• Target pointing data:
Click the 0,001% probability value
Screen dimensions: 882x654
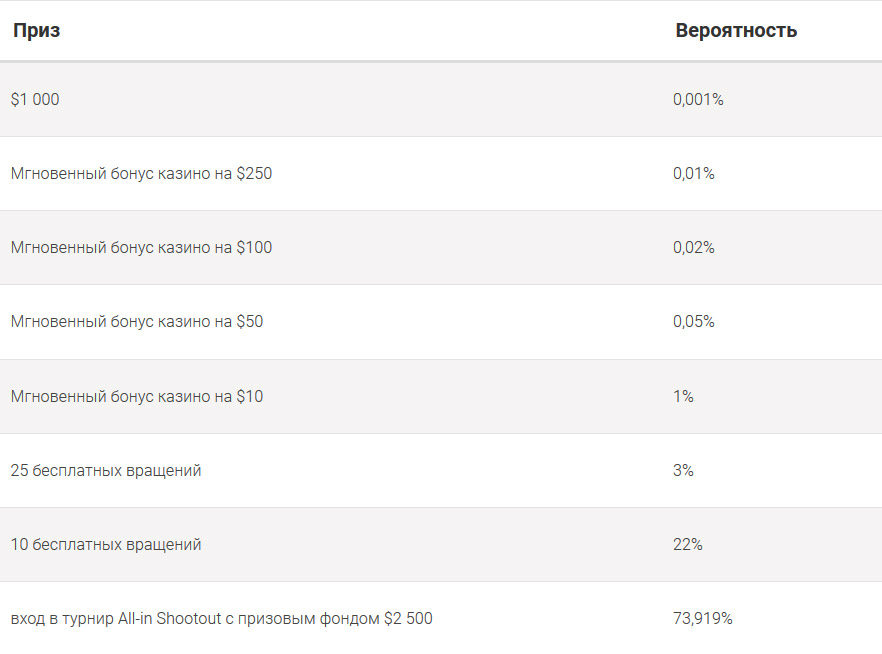(x=698, y=100)
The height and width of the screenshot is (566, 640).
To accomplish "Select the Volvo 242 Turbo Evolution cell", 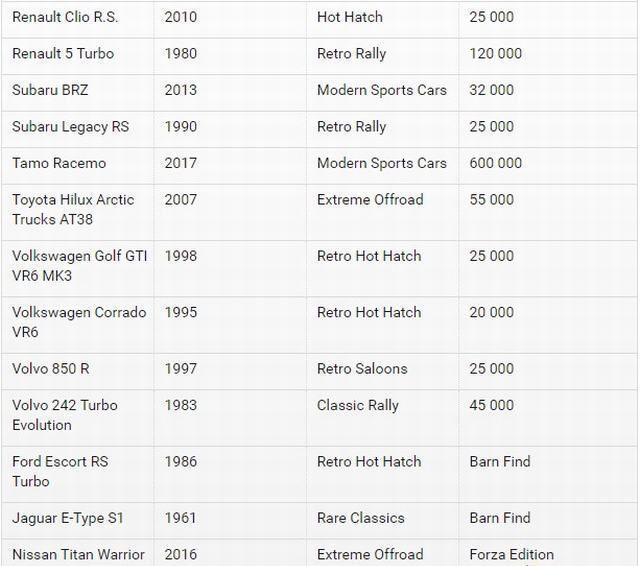I will (x=65, y=415).
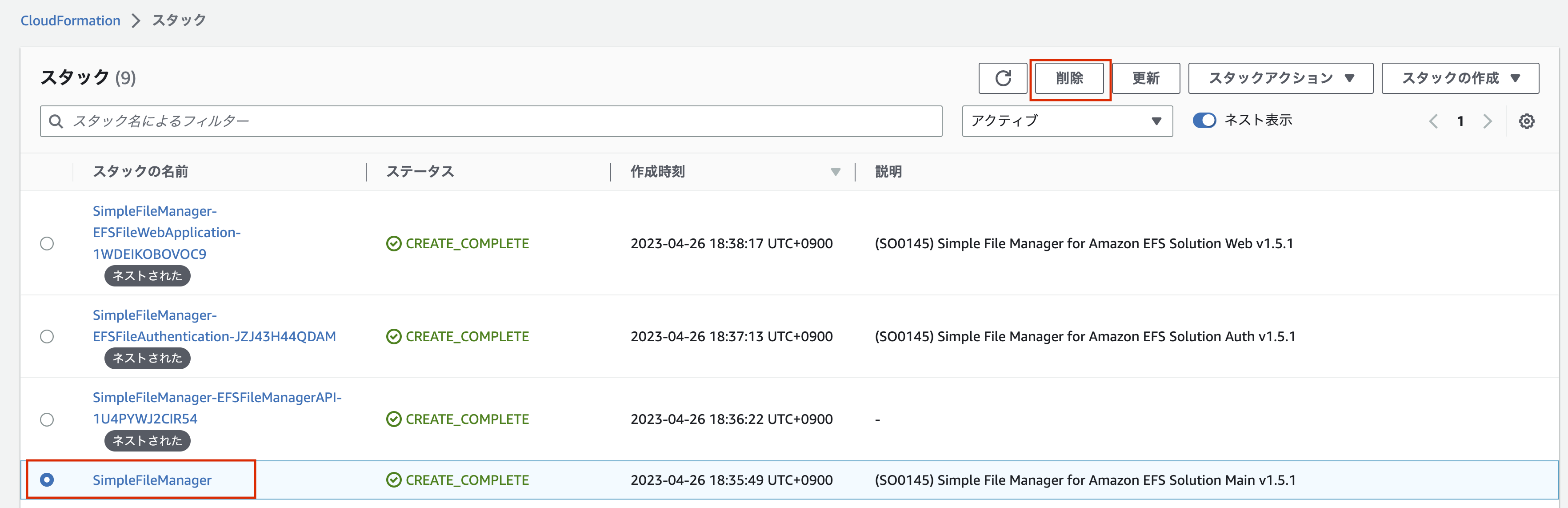This screenshot has height=508, width=1568.
Task: Open the SimpleFileManager stack link
Action: (152, 480)
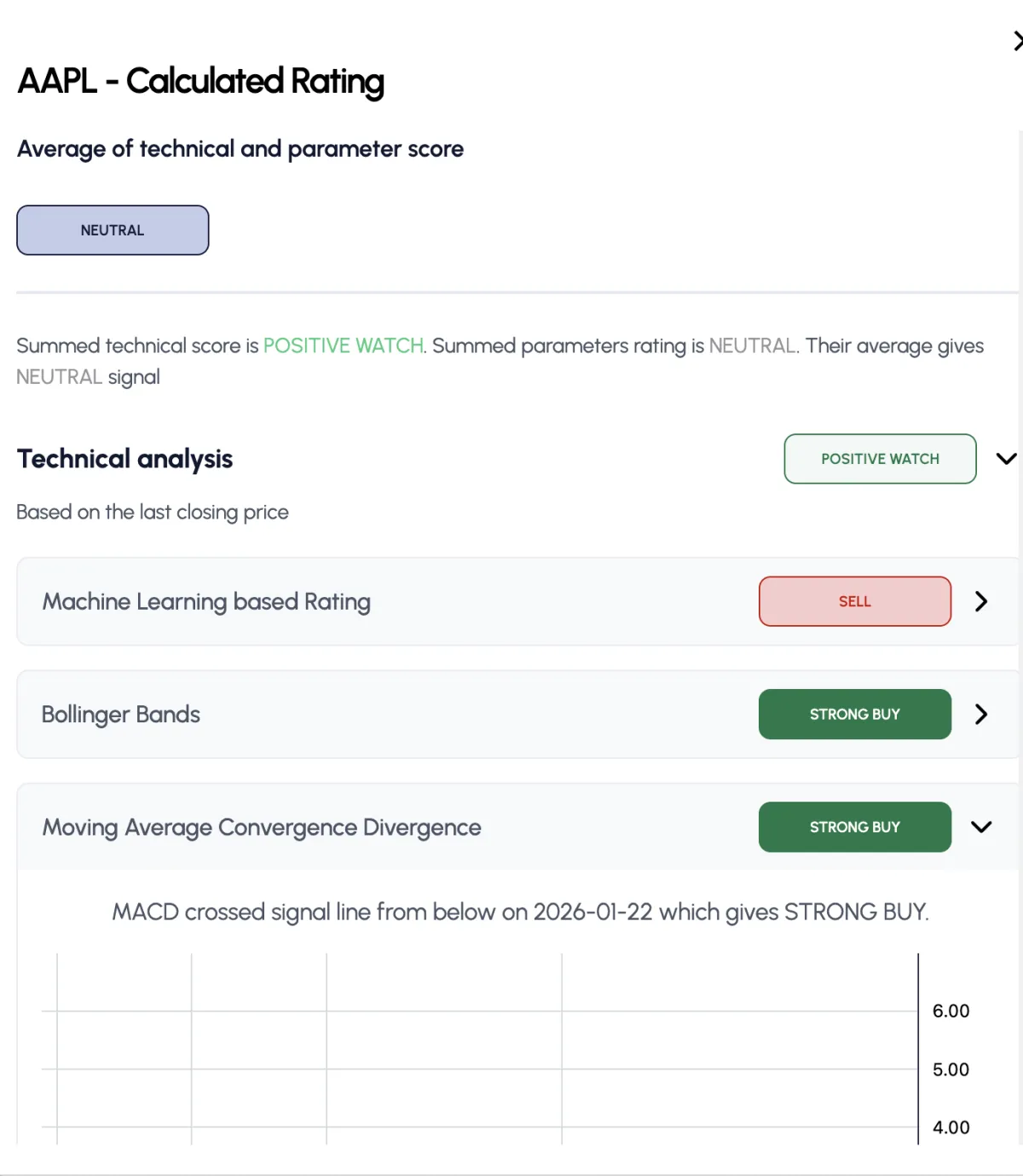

• Directions for this task:
In the stretch from the start of the data through the line containing "(x=698, y=100)", swap "probability" for "likelihood" and write out that stretch with nothing else changed. Leave the pictures out.

• Exercise response:
Click the 0,001% likelihood value
Screen dimensions: 882x654
(x=698, y=100)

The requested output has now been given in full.